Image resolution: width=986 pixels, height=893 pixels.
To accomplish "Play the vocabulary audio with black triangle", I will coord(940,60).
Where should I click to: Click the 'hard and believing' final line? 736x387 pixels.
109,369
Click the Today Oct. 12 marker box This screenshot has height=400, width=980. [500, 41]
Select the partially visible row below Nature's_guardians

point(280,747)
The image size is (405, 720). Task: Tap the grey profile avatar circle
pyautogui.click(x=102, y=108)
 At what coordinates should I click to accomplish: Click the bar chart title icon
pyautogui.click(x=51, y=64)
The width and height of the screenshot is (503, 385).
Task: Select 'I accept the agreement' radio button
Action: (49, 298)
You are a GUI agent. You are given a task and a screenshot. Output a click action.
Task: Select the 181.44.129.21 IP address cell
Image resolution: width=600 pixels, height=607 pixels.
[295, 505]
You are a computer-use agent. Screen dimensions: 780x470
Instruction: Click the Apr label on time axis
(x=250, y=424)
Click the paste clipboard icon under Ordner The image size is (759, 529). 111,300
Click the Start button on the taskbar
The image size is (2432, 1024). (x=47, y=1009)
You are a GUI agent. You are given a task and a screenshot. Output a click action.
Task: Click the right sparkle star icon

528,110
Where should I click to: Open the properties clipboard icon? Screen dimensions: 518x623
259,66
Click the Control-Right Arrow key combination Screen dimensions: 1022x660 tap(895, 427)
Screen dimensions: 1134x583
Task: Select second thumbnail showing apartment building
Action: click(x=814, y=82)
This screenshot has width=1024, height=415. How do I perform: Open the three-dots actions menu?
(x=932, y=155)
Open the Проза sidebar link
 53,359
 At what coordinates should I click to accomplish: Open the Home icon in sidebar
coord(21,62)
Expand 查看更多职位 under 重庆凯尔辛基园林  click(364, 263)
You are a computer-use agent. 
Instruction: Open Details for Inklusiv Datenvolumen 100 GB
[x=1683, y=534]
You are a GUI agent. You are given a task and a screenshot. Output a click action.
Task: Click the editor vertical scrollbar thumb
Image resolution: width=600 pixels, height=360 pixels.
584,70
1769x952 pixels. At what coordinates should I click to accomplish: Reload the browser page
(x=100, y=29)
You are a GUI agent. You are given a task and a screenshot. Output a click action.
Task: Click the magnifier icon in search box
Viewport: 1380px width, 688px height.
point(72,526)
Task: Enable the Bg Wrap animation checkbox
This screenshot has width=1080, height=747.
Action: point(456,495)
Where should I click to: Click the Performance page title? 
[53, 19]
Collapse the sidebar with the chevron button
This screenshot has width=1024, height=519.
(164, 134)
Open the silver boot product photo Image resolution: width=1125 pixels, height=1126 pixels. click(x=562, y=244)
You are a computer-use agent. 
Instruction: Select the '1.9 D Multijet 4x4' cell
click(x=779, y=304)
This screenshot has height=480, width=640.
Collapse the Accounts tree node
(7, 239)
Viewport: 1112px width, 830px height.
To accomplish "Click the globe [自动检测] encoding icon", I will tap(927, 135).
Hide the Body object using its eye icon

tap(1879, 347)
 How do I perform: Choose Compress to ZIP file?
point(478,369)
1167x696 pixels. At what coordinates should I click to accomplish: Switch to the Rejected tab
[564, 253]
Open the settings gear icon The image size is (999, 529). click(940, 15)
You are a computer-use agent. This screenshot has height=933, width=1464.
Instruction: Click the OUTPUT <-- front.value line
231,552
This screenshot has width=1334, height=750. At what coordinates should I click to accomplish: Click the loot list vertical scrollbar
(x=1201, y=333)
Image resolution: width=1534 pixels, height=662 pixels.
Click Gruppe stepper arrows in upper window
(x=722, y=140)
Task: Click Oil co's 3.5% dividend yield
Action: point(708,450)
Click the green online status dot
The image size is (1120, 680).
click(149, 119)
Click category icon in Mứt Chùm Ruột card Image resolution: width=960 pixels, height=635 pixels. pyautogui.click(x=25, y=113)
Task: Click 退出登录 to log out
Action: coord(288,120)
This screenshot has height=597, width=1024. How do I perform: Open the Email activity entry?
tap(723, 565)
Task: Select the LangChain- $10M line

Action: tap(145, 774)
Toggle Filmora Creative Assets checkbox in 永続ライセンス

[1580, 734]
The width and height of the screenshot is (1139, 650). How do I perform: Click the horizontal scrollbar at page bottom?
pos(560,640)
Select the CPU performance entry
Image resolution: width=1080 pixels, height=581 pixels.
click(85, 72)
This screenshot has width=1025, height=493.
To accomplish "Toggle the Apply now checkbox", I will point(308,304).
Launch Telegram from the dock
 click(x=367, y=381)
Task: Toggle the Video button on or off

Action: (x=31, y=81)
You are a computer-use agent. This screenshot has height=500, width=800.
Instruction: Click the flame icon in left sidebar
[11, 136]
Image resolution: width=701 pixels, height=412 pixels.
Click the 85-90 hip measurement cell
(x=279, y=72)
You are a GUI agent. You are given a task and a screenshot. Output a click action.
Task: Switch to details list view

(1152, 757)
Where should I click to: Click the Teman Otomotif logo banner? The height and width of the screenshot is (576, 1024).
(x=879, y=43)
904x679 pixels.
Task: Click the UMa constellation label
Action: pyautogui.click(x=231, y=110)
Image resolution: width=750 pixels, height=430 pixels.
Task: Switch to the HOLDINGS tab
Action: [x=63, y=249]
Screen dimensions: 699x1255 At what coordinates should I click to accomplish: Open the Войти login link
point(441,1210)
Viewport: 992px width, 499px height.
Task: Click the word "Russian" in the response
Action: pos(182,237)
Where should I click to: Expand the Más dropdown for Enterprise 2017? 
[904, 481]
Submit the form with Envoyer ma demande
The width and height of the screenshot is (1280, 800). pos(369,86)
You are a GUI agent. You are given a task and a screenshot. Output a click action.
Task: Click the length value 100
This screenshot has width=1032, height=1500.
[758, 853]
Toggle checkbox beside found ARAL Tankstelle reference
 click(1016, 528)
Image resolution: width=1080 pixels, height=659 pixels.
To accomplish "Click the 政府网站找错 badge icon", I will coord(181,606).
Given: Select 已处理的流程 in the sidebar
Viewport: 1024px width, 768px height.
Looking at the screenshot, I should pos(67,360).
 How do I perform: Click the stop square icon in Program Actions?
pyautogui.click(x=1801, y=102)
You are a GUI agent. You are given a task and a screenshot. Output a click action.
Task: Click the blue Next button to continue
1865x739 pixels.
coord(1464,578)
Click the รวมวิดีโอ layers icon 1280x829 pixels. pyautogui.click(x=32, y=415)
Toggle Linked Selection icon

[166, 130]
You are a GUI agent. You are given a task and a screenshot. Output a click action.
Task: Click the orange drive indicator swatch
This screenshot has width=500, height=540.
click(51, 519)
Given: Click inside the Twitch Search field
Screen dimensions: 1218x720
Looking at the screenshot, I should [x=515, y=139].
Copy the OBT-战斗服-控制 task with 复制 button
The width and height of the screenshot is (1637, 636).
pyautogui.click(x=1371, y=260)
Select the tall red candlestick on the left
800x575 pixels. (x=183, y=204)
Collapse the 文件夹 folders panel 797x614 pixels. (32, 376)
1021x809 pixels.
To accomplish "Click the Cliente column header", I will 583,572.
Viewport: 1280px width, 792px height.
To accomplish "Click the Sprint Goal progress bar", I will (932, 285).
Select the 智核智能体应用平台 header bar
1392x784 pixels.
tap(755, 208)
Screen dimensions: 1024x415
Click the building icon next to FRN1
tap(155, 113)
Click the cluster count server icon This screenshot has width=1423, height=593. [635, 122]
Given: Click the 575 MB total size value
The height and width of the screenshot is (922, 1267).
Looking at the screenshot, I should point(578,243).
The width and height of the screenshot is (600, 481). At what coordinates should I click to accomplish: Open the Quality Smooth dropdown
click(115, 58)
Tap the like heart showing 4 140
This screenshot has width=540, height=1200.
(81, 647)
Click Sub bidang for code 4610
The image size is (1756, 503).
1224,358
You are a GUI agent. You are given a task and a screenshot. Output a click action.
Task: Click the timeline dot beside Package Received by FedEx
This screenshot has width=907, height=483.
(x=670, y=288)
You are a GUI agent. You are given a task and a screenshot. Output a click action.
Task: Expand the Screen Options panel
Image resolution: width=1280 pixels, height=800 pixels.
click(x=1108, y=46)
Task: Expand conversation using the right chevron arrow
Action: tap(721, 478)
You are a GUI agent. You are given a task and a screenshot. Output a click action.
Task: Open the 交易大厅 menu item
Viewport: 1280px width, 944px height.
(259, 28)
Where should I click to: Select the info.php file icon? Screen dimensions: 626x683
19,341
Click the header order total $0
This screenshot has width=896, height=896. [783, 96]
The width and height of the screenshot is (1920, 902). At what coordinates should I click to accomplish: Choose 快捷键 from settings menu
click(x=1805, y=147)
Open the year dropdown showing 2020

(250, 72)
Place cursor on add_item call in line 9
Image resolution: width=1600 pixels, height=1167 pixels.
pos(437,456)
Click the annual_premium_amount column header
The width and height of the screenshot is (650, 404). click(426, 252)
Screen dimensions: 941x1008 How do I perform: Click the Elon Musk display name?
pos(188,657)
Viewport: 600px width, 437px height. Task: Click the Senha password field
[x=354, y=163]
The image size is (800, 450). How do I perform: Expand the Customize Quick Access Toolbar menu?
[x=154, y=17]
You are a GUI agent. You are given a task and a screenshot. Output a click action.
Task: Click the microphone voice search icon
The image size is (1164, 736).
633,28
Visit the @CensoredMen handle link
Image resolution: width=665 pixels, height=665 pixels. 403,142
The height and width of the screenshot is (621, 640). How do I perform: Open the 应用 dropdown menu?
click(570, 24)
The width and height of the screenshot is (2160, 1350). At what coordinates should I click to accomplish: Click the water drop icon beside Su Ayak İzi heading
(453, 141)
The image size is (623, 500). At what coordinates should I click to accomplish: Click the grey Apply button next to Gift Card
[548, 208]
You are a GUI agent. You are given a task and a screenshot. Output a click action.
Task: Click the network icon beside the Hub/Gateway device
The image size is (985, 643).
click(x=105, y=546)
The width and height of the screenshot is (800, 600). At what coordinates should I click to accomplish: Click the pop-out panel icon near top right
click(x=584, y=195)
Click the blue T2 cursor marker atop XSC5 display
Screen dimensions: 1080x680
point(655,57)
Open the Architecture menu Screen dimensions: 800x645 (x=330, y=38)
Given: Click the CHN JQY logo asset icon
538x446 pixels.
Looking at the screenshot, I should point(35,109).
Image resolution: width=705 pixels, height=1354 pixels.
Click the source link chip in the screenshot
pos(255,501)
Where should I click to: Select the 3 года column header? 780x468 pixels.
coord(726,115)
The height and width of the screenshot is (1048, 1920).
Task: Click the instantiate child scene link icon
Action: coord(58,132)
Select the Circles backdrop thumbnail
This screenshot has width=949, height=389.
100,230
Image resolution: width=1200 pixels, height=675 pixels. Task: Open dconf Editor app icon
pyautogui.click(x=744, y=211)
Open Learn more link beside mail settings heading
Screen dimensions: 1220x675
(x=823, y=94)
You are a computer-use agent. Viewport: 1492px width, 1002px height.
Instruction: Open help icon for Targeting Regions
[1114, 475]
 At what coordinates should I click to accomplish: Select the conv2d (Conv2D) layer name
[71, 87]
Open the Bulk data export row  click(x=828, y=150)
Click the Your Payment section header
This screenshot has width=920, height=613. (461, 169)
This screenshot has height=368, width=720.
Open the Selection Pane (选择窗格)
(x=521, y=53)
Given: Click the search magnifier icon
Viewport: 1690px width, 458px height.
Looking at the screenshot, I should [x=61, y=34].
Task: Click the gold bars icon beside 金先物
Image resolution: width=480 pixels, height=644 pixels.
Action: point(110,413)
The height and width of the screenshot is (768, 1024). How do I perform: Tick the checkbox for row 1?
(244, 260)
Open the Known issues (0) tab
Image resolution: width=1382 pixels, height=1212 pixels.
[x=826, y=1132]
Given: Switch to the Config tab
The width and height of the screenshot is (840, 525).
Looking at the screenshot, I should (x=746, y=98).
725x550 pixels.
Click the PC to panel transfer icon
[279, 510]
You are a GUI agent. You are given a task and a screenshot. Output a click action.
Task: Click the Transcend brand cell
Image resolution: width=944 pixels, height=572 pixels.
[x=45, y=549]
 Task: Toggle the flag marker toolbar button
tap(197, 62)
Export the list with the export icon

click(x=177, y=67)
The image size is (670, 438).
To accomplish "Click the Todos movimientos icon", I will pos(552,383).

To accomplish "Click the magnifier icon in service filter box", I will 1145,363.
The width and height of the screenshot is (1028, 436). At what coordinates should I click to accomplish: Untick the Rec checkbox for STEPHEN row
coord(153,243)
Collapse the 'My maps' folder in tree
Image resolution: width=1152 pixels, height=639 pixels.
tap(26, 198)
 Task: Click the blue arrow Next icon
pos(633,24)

#####

Exercise. Identify each line in the entries with the word "magnifier" and copy it.

Result.
Task: Click the magnifier icon in search box
Given: Click the search magnifier icon
To accomplish "Click the magnifier icon in service filter box", I will 1145,363.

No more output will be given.